„Normalität ist besonders“ – davon überzeugten sich über 150 Besucher im Bergischen Löwen bei der Filmpremiere über die Arbeit des Cafe Leichtsinn in Bergisch Gladbach. Der Film zeigte eindrucksvoll, wie es in den letzten Jahren gelang, das Jugendangebot auch für behinderte Kinder und Jugendliche zu öffnen.

Die einstündige Dokumentation machte die Chancen und Herausforderungen von Inklusion in der Freizeit junger Menschen deutlich. Schlüsselszenen ließen das Publikum an manchen Stellen nicht nur laut lachen und applaudieren, sondern rührten es auch zu Tränen.

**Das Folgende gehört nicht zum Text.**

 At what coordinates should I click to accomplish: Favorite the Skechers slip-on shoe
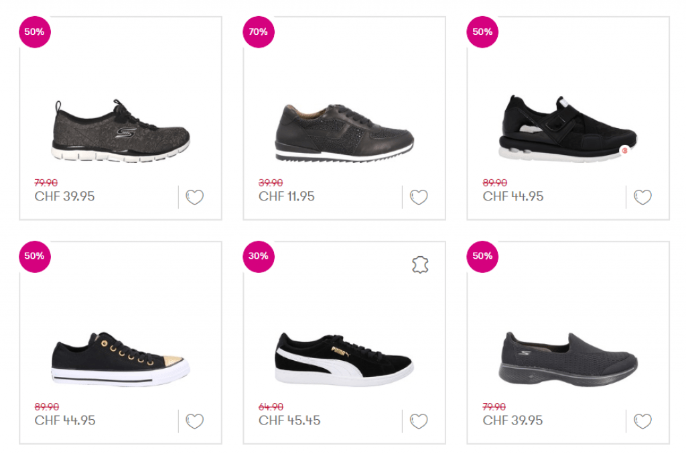[x=642, y=421]
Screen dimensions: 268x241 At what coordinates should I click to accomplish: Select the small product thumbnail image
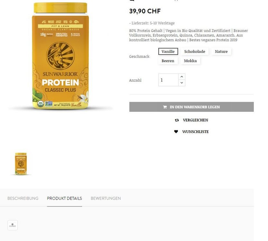click(x=21, y=164)
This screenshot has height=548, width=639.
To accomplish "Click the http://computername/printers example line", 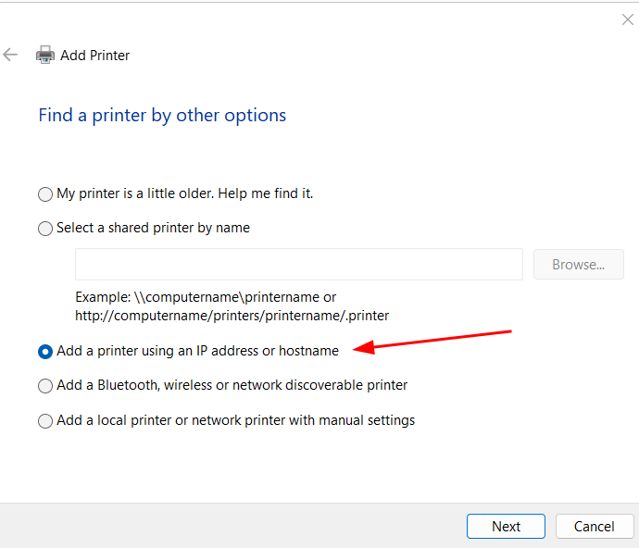I will [232, 316].
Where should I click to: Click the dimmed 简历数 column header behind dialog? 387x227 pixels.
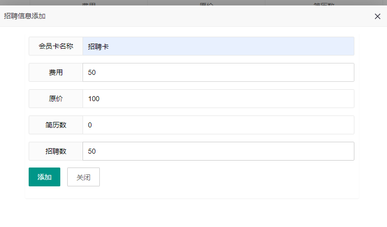[324, 3]
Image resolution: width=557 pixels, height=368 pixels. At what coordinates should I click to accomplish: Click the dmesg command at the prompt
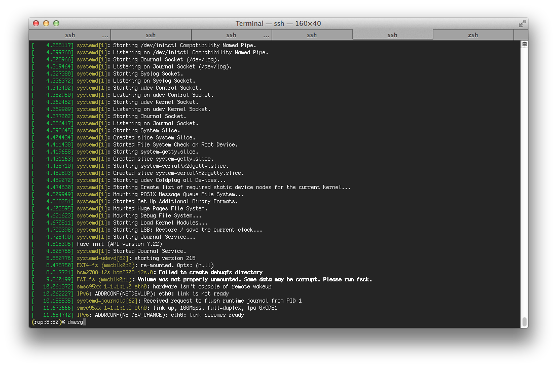(x=76, y=322)
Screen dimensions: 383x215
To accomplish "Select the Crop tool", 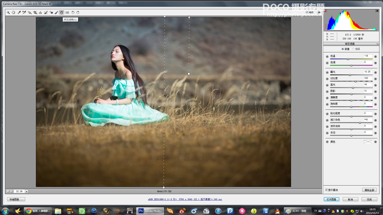I will coord(35,13).
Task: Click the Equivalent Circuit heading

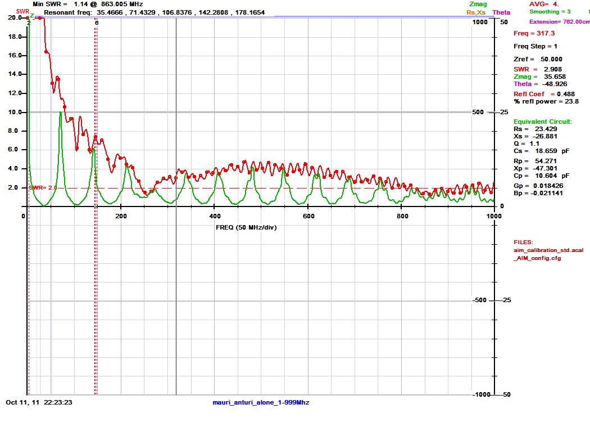Action: [542, 121]
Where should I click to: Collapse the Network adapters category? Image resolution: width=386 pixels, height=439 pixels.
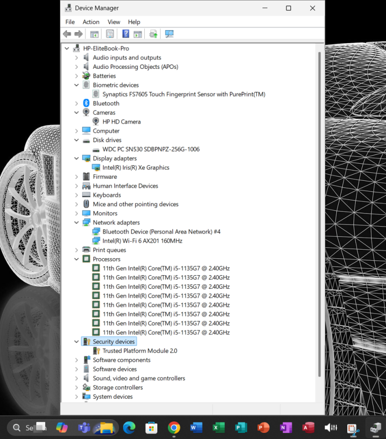click(76, 223)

Das beeindruckte Publikum bedankte sich bei Filmteam, Darstellern und Produzenten mit minutenlangem Applaus. Produziert wurde der Film von der Katholischen Jugendagentur und Filmdistrikt.

Thomas Droege, Geschäftsführer der KJA, eröffnete außerdem die neue Servicestelle „InBeCo“. Ab sofort unterstützen die Mitarbeiterinnen der Servicestelle junge Menschen mit Behinderung und deren Eltern im Rheinisch-Bergischen Kreis bei der Suche nach inklusiven Freizeitmöglichkeiten.

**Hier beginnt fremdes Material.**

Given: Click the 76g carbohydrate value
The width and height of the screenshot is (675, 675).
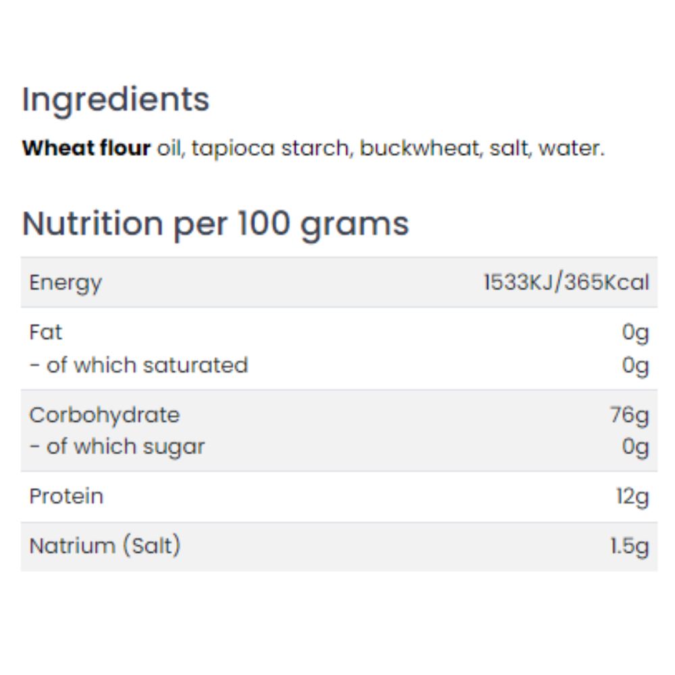Looking at the screenshot, I should (x=629, y=416).
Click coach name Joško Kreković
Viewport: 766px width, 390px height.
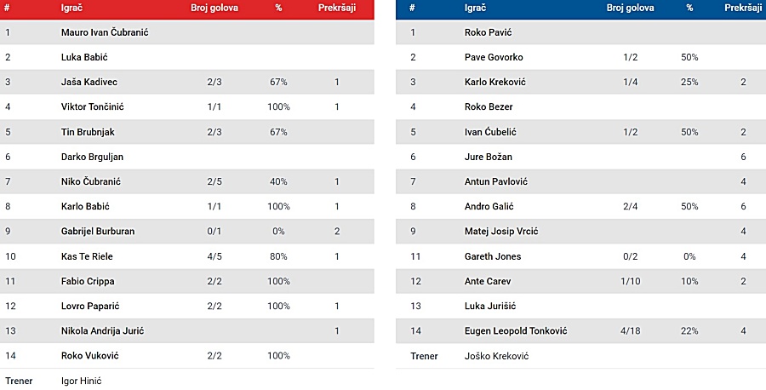click(496, 356)
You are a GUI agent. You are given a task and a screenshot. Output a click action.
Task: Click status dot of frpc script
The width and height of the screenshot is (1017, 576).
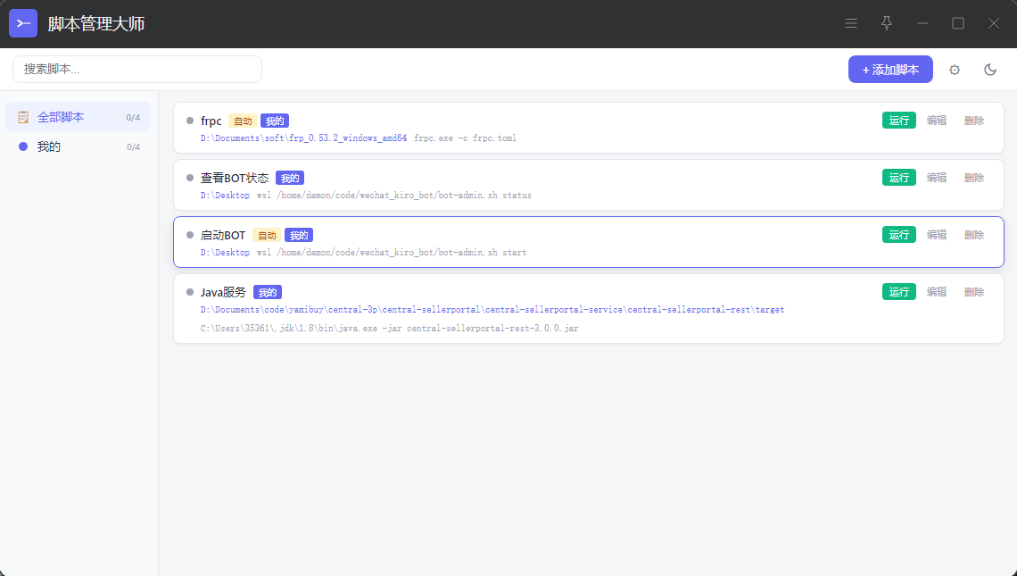pos(190,121)
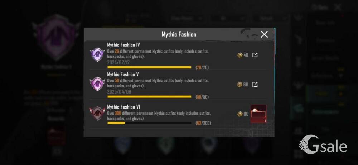This screenshot has width=358, height=165.
Task: Close the Mythic Fashion dialog
Action: (264, 34)
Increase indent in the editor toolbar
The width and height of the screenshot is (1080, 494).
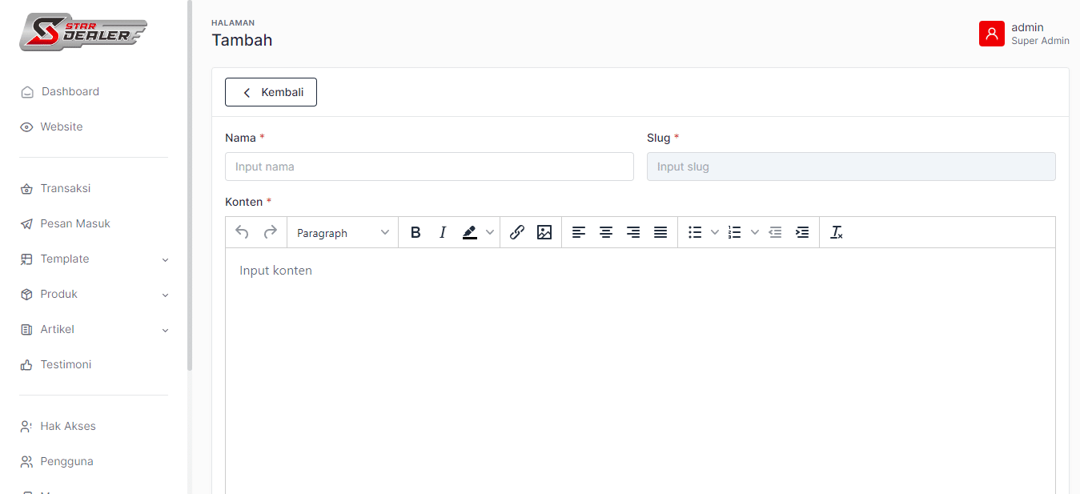point(802,232)
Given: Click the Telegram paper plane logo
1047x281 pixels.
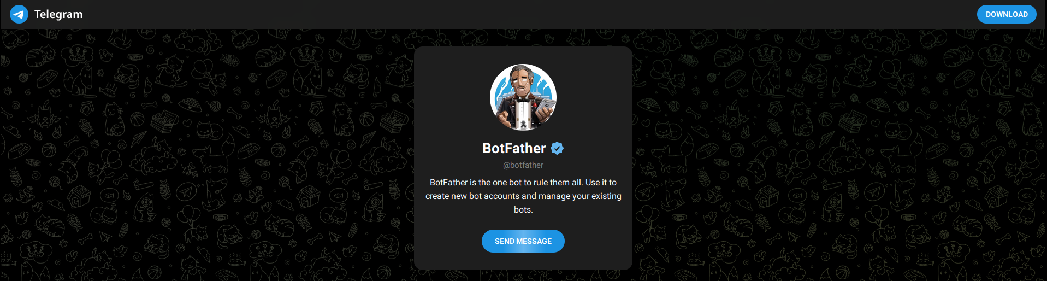Looking at the screenshot, I should click(x=19, y=14).
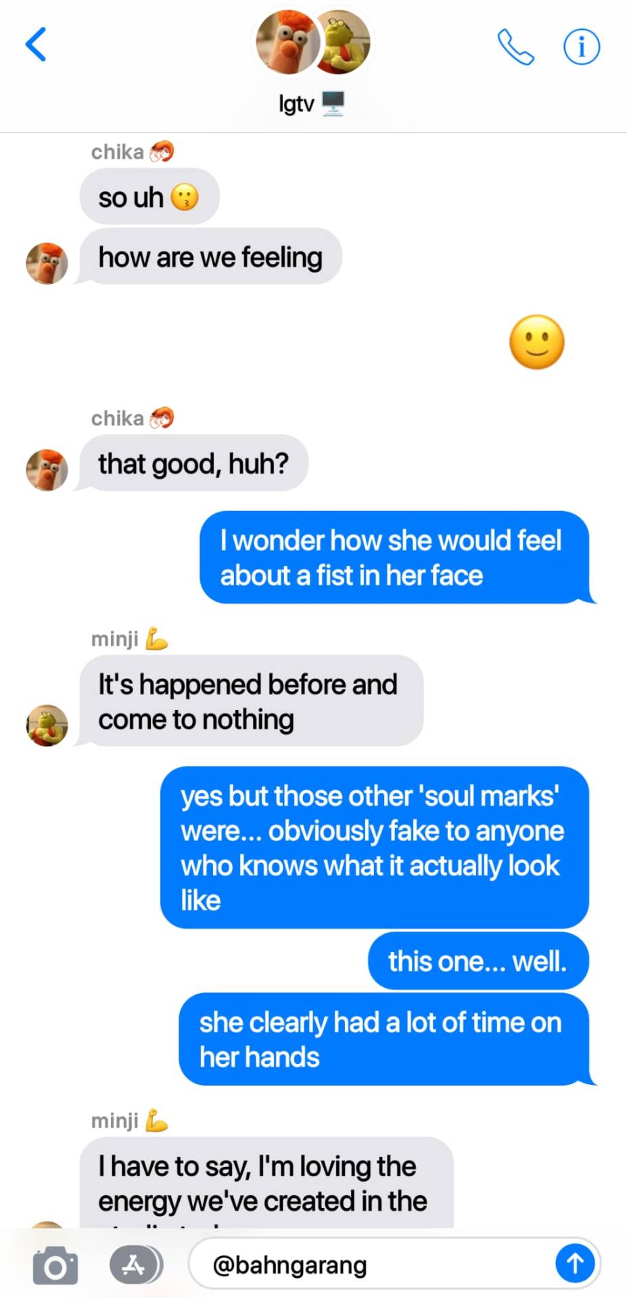Image resolution: width=627 pixels, height=1298 pixels.
Task: Tap the group avatar in header
Action: tap(312, 42)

Auch Gruppierungen, Kirchengemeinden und Einrichtungen im Freizeitbereich finden hier Ansprechpartnerinnen, wenn es um Inklusion und deren praktische Umsetzung geht.

Der Schirmherr, Landrat Dr. Hermann-Josef Tebroke, wies in seinem Grußwort besonders darauf hin, dass es wichtig sei, Kindern und Jugendlichen mit und ohne Behinderung wohnortnah die gleichen Ferien- und Freizeitangebote bereitzustellen.

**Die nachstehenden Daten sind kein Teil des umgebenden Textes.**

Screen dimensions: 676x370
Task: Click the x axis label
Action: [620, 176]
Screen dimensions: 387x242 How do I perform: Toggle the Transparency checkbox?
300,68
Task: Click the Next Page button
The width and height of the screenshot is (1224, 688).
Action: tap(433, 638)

InBeCo: KJA treibt Inklusion in der Freizeit voran

Bernd Siebertz, stellvertretender Abteilungsleiter der Abteilung Jugendseelsorge im Erzbistum Köln, nutzte in seinen Grußworten eine Darstellung des Neuen Testamentes, um darauf hinzuweisen, dass Jesus einem geheilten Gelähmten kein besonderes Leben, sondern ein alltägliches Leben in der Mitte der Gesellschaft, auftrug. In diesem Sinne betonte er, dass es ein besonderes Zeichen der katholischen Kirche sei, Inklusion mit einem solchen Projekt nach vorne zu tragen.

Beim anschließenden geselligen Zusammensein nutzten die Besucher die Möglichkeit, sich untereinander und mit Fachkräften über Inklusion auszutauschen und Kontakte zu knüpfen.

Der Abend machte deutlich, wie viele engagierte Akteure im Rheinisch-Bergischen Kreis für Inklusion eintreten. Die Katholische Jugendagentur hat als Träger des Cafe Leichtsinn und der neuen Servicestelle einen großen Anteil daran. „Dieses Engagement ist keine ‚Eintagsfliege‘. Wir wollen, dass das Thema Inklusion in allen Bereichen der Kinder- und Jugendarbeit mitgetragen wird“, sagte Thomas Droege zum Abschluss der Veranstaltung.